→ Vorliegender Text
==========

# Software testen



## Cerberus (23 Oktober 2008)

Hallo zusammen,

Ich habe mal eine grundsätzliche Frage zum Testen einer Software während bzw. nach deren Entwicklung.

Wie läuft das bei euch ab?? Geht ihr nach bestimmten Regeln vor oder nutzt ihr irgendwelche Tools?

Schon mal vielen Dank für eure Hilfe!

Gruß Cerberus


----------



## SPSKILLER (23 Oktober 2008)

ich mache immer - wenn möglich - parallel Programmerstellung und WinModsimulation.

IMHO ist das Testen während der Entwicklung wichtig um evtl. prinzipielle Probleme rechtzeitig erkennen zu können.

Macht man das zum Schluß, dann wird meist um das Problem rumgeschustert, anstatt es gleich vernünftig zu machen.

Gruß Micha


----------



## Cerberus (23 Oktober 2008)

SPSKILLER schrieb:


> ich mache immer - wenn möglich - parallel Programmerstellung und WinModsimulation.


 
Ist WinModsimulation ein Tool um deine SW zu simulieren?


----------



## SPSKILLER (23 Oktober 2008)

Das ist eine Simulationssoftware, die der S7 die Profibusteilnehmer vorgaukelt.
Dort kann man dann Prozesse programmieren

z.B.

Ansteuerung eines Ventils (Ausgang S7)
-> Simulation setzt nach n Sekunden die Rückmeldung (Eingang S7)
-> Tankniveau steigt
-> usw.

Man kann das weit treiben.
Ich für meinen Teil halte das relativ flach.


----------



## marlob (23 Oktober 2008)

Hier gabs mal einen Beitrag von mir zu WinMOD und Konsorten
*      Auswirkungen eines Simulationsprogramms auf die Inbetriebnahmezeit*
und hier
http://www.sps-forum.de/showpost.php?p=109616&postcount=10


----------



## SPSKILLER (23 Oktober 2008)

@marlob

guter Beitrag!
Kann ich so nur bestätigen.
Die meisten Probleme, die ich auf der Baustelle habe sind verfahrenstechnische Dinge, da man im Büro ja die Funktionsbeschreibung testet...


----------



## Maeggy (25 Oktober 2008)

Hallo Cerberus

Habe die Beiträge gelesen und auch mal nach WinMod gesucht. Ist wohl nicht von Siemens.
Also ich bin im Anlagenbau beschäftigt, dabei sind immer wiederkehrende Aufgaben zu erledigen. 
Wir benutzen PLCSIM zur Simulation. Dieses Tool stellt dir eine Sortware-SPS zur Verfügung. Im Gegensatz zu den vorher genannten WinMod musst du hier natürlich das Programm [Ausgang Arbeitsstellung kommt - Zeit n verstrichen - Eingang in Arbeitsstellung = 1] selber schreiben. 
Im Anlagenbau können somit viele Abläufe schon im voraus getestet werden. Wenn du ein HMI von Siemens einsetzt, ist da bei WinCCflex auch eine runtime dabei. Da mußt du dann noch eine Seite für deine Hardwarebedienung (Anlage ein/aus Not-Aus und Schutzbereiche) erweitern. Damit hast du einen großteil der Anlage bereits erledigt.

==========

→ Rohdaten
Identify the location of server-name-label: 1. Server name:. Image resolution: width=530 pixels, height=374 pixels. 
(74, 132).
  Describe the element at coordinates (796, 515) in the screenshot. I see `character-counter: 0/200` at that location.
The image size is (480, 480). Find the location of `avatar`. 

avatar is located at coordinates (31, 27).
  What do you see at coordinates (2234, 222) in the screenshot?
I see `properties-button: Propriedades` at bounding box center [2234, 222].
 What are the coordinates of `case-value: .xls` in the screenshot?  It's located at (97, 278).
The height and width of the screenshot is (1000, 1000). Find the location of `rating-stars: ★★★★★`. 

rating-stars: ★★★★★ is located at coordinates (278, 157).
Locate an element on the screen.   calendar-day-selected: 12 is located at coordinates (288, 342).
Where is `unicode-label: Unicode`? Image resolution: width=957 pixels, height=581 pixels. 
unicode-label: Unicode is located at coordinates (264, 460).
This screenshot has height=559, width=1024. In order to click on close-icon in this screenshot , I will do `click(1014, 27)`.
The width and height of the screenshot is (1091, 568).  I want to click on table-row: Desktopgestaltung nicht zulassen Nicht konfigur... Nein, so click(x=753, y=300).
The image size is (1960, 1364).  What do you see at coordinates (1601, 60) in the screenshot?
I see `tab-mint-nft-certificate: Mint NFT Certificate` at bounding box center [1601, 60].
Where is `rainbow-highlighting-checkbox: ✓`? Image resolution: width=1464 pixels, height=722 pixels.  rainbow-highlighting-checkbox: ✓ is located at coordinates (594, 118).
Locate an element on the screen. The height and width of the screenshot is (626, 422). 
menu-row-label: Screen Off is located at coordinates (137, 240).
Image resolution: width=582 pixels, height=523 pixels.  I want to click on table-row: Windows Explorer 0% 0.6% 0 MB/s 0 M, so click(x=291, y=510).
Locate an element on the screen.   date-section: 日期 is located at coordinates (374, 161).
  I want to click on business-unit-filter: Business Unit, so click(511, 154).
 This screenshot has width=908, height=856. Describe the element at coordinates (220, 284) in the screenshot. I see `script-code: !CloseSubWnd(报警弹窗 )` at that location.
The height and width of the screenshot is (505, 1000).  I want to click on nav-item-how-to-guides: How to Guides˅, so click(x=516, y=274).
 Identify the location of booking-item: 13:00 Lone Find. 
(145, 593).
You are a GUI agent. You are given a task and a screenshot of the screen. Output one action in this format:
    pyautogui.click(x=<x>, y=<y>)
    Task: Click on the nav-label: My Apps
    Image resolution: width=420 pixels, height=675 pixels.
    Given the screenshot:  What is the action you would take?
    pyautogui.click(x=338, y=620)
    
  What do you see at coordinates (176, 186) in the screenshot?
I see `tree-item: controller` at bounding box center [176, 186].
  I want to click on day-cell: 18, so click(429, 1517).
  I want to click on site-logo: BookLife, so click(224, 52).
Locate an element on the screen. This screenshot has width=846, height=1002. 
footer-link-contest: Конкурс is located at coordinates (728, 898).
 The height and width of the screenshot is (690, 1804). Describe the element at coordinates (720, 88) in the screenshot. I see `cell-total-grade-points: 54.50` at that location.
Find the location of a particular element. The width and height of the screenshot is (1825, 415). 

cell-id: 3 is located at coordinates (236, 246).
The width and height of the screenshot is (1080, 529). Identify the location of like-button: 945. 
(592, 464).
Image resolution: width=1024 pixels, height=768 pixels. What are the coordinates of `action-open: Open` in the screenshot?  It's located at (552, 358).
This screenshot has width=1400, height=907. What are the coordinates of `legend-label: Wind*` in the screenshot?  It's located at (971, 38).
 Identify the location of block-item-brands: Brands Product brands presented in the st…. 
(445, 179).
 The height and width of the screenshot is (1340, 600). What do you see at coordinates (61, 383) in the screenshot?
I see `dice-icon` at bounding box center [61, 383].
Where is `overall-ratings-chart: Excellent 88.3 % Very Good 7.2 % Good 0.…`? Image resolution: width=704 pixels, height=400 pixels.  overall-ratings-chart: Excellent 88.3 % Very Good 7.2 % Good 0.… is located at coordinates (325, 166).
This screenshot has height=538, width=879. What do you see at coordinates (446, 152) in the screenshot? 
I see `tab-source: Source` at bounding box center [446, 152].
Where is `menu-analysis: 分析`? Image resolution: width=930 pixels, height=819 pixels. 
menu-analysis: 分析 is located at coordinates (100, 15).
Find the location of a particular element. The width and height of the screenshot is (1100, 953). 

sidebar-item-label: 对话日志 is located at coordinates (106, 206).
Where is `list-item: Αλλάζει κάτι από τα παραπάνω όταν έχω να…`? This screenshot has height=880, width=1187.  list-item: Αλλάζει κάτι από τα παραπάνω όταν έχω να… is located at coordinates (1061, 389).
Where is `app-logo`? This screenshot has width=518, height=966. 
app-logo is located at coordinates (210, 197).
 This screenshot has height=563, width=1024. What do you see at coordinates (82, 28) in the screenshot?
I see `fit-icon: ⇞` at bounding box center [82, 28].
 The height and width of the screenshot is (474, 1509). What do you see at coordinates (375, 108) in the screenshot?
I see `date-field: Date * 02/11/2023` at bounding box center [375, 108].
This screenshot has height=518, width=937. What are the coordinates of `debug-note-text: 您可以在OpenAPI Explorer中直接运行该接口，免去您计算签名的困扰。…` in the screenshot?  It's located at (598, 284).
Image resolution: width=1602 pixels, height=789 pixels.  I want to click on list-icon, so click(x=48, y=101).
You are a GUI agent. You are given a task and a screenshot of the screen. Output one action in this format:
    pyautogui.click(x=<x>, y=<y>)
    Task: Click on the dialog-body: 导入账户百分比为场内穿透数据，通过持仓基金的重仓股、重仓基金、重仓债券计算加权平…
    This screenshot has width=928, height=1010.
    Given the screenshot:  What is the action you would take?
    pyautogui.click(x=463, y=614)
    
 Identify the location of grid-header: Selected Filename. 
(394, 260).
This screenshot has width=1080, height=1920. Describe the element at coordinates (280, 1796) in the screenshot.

==========

→ Arbeitsaufträge
1. Welches Werkzeug verwendet Maeggy laut der Diskussion zum Softwaretesten für die Simulation?
2. Führe die Diskussion zum Softwaretesten im Anschluss an ihren letzten Satz weiter.
Das Material ist eigenständig und gehört nicht zur Diskussion zum Softwaretesten.

→ Lösungsübersicht
1. PLCSIM.

2.
Nach dem Prinzip: (AS Arbeitsstellung GS Grundstellung)
Ausgang AS  -  Zeit n   -  Ergebnis oder Eingang AS vorhanden,
Ausgang GS  -  Zeit n   -  Ergebnis oder Eingang GS vorhandne,
lassen sich auch komplexere Vorgänge darstellen, und ohne noch noch alle Einzelheiten zu kennen, schon in den Gesamtprozess mit integrieren und simulieren. 

Gruß
Maeggy


----------



## Rainer Hönle (25 Oktober 2008)

WinMod simuliert die Anlage, PLCSim die SPS. Das sind zwei komplett getrennte Dinge. Und wo bekommt eigentlich die Simulation der Visu auf dem PC die Daten der Anlage her?
Wir haben hier 2 Simulations-SPSen gekoppelt. Eine simuliert die SPS und die andere ist für die Anlage zuständig. Hier kann dann in STEP7 die zu simulierenden Anlagenteile ausprogrammiert werden und man muss keine Knöpfchen drücken um die Anlage zu simulieren oder gar das SPS-Progamm so anpassen, dass es sich selber die Simulationsdaten zur Verfügung stellt.


----------



## Maeggy (25 Oktober 2008)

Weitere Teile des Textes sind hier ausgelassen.